Just as Jenna decides to do the right thing and delete the article for Matty, the folks at Idea Bin throw the e-book deal her way. She wavers on her decision, and Luke is there to push her further into the realm of complete selfishness. Ironically, he says, “Matty is selfish if he wants you to take it down.” Luke, please do not encourage Jenna to be a dick, she does that enough on her own, thanks. Jenna realizes that her editor removed the paragraph where she criticized herself, making it a more balanced piece. Luke gets pissy over Jenna’s concern for Matty’s feelings.

Jenna tries to explain the situation to Matty, who remains angry and uninterested. When Jenna confronts Aaron Samuels about the botched editing job, he balks. “The audience for your little apologist paragraph is one–your ex,” he explains, going on to warn her not to go to Lizzie about it.

When Lacey confronts her daughter about the article, Jenna immediately tries to defend her selfish actions. “So good writers sell out their friends to get e-books?” Lacey asks. She then compares the article to the anonymous letter she wrote to Jenna at the start of the series, but points out one important difference–the letter was private.
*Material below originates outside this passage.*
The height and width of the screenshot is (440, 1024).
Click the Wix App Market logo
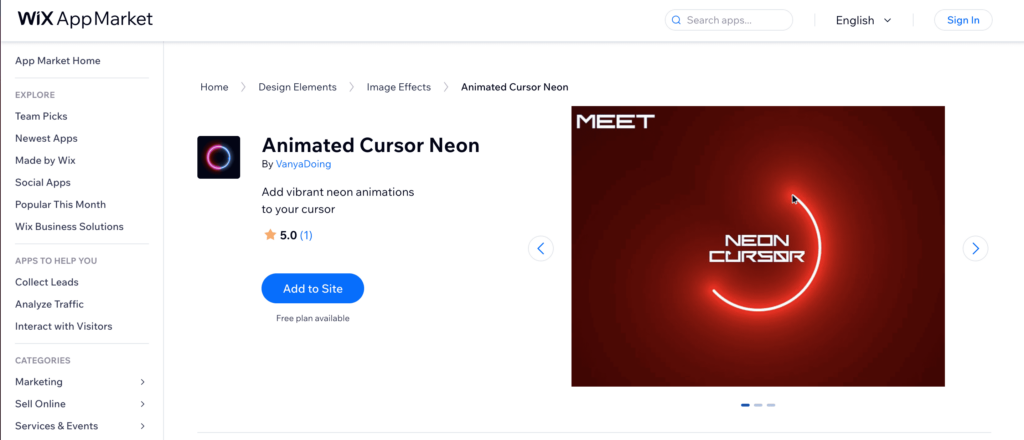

Jenna requests that the article be taken down, thinking that she’ll be fired as a result. Lizzie lets her stay on, though she gives the e-book to Ophelia. She brings the original article to Matty and shouts the missing paragraph through the door at him where he won’t see her. Luke is mad that she’s still worried about Matty’s feelings, but ultimately comes back and tells her that he likes the fact that she cares about how her actions affect others. Eye-roll , but okay.

Tamara and Patrick have an intense texting relationship, which makes Sadie slightly uneasy about Sergio’s lack of responses. She refers to the girls at his food truck as “girls in whore shorts,” another casual slut shaming comment that annoys me. I wish this show would address that sort of thing and show character growth in Sadie, rather than use it for misplaced humor. Sergio is annoyed and asks when they started dating. Sadie thinks it was obviously when they started sleeping together again.
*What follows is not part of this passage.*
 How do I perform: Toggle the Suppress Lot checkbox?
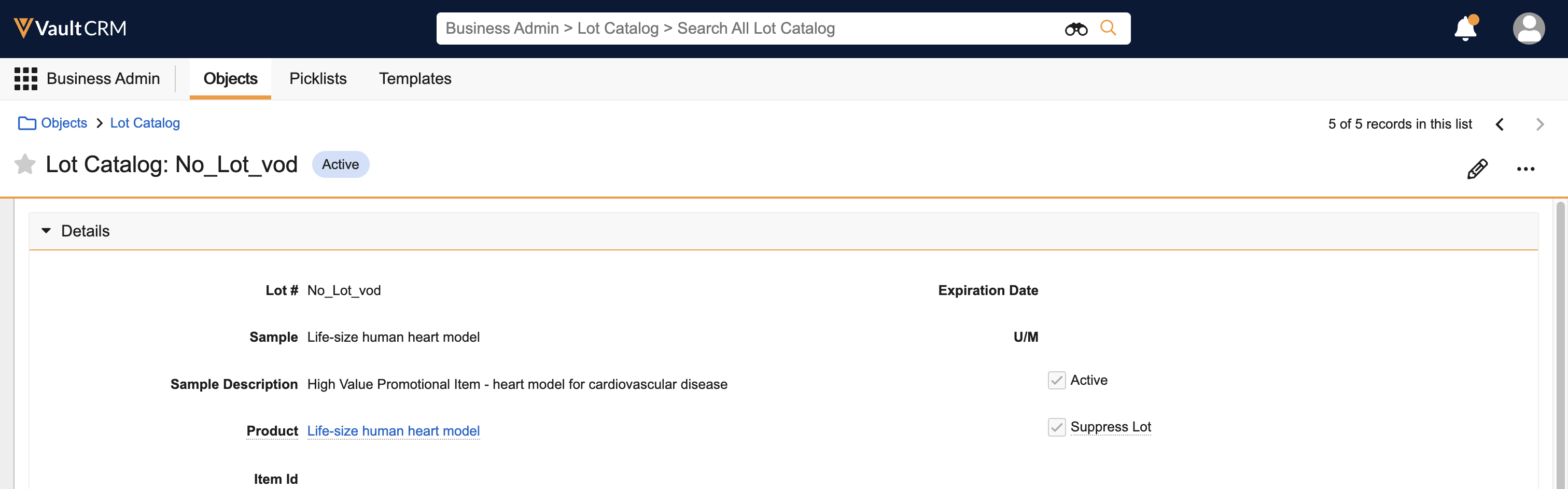tap(1056, 427)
Sergio confronts Sadie about wanting emotional intimacy, not just sex. He points out that every time something real happens, she tries to solve it with sex. He can’t deal with it anymore because he loves her. She struggles to say it back to him, but he says it’s okay–he knows she loves him. Their relationship is one of the better developed aspects on the show, as Sergio constantly calls Sadie out for poor behavior. If only this extended to slut shaming…

Upon meeting Jake, Jenna’s Idea Bin coworker, Ophelia decides to use him as her next muse. He shows off for her a bit, but that doesn’t stop her from happily calling him “the ultimate townie” after they sleep together. Looks like Jake might be re-evaluating his life plans.

This episode was decent in terms of development for Sadie and Jake, but we’ve once again circled back to the same Matty-Jenna nonsense that’s been slowly sucking the life out of this business for seasons. How many times can you try to convince us that Jenna isn’t the worst? Le sigh. Awkward…get it together before the end, would you?

Episode Rating: 6/10.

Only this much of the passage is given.